= Internet in Turkey =

The Internet in Turkey has been available to the public since 1993, although experimentation at Ege University started in 1987. The first available connections were dial-up. Cable Internet has been available since 1998 and ADSL since 2001. As of January 2024, Turkey had approximately 74.4 million internet users, representing an internet penetration rate of 86.5 percent of the population. According to the Turkish Statistical Institute (TÜİK), 88.8 percent of individuals aged 16 to 74 used the internet in 2024.

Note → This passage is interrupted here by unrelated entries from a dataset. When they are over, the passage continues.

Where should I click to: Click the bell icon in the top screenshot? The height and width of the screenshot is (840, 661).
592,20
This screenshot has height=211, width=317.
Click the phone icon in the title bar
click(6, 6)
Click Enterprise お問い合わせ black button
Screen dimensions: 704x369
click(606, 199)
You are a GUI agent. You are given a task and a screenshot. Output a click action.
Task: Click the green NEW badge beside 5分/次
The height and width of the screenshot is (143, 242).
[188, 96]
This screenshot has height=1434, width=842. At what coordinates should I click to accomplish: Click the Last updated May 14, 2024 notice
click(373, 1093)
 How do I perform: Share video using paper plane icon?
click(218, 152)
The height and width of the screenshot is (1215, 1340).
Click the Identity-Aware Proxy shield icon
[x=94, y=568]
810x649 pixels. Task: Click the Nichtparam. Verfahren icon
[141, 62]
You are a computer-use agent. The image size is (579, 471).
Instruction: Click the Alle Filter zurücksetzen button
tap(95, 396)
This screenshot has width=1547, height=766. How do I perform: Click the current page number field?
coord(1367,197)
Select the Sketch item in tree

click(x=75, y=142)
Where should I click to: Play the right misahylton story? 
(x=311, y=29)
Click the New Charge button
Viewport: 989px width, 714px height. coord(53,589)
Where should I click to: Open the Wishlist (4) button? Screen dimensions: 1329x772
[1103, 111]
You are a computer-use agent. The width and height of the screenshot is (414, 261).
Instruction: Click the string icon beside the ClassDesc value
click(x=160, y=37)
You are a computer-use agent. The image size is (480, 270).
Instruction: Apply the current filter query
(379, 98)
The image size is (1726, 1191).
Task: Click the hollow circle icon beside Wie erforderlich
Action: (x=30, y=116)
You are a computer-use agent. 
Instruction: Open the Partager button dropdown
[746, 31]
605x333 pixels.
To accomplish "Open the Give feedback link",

==Internet service providers==
Türk Telekom is the largest internet service provider in Turkey, offering connection speeds ranging from 16 Mbit/s to 1000 Mbit/s. Several alternative broadband companies operate over Türk Telekom's infrastructure while expanding their own networks. TurkNet offers fiber broadband at speeds up to 1000 Mbit/s and operates its own fiber infrastructure in Istanbul, Izmir, Bursa, Ankara, and Kocaeli. Superonline, operated by Turkcell, offers fiber broadband in 28 cities at speeds up to 1000 Mbit/s. Kablonet provides cable internet at speeds from 16 Mbit/s to 1000 Mbit/s in areas with cable infrastructure.

==E-commerce==
Credit card use is widespread in Turkey, and e-commerce is well established. Major Turkish internet companies have included Yemeksepeti, Gittigidiyor, and Markafoni, all of which were acquired by foreign companies in the early 2010s.

In May 2016, PayPal announced it would suspend operations in Turkey effective June 6, 2016, after the country's Banking Regulation and Supervision Agency (BDDK) denied its license renewal. The denial stemmed from regulations requiring payment service providers to localize their IT infrastructure within Turkey, a condition PayPal declined to meet. PayPal remained unavailable in Turkey as of 2024.

==Censorship==
Internet freedom in Turkey is rated "Not Free" by Freedom House. In its 2024 Freedom on the Net report, Turkey received a score of 31 out of 100, the lowest in Europe. The Turkish government has periodically blocked major websites and platforms, including Facebook, Twitter, YouTube, and Wikipedia. Wikipedia was blocked from April 2017 to January 2020, after the Constitutional Court of Turkey ruled in December 2019 that the block violated human rights and ordered it lifted.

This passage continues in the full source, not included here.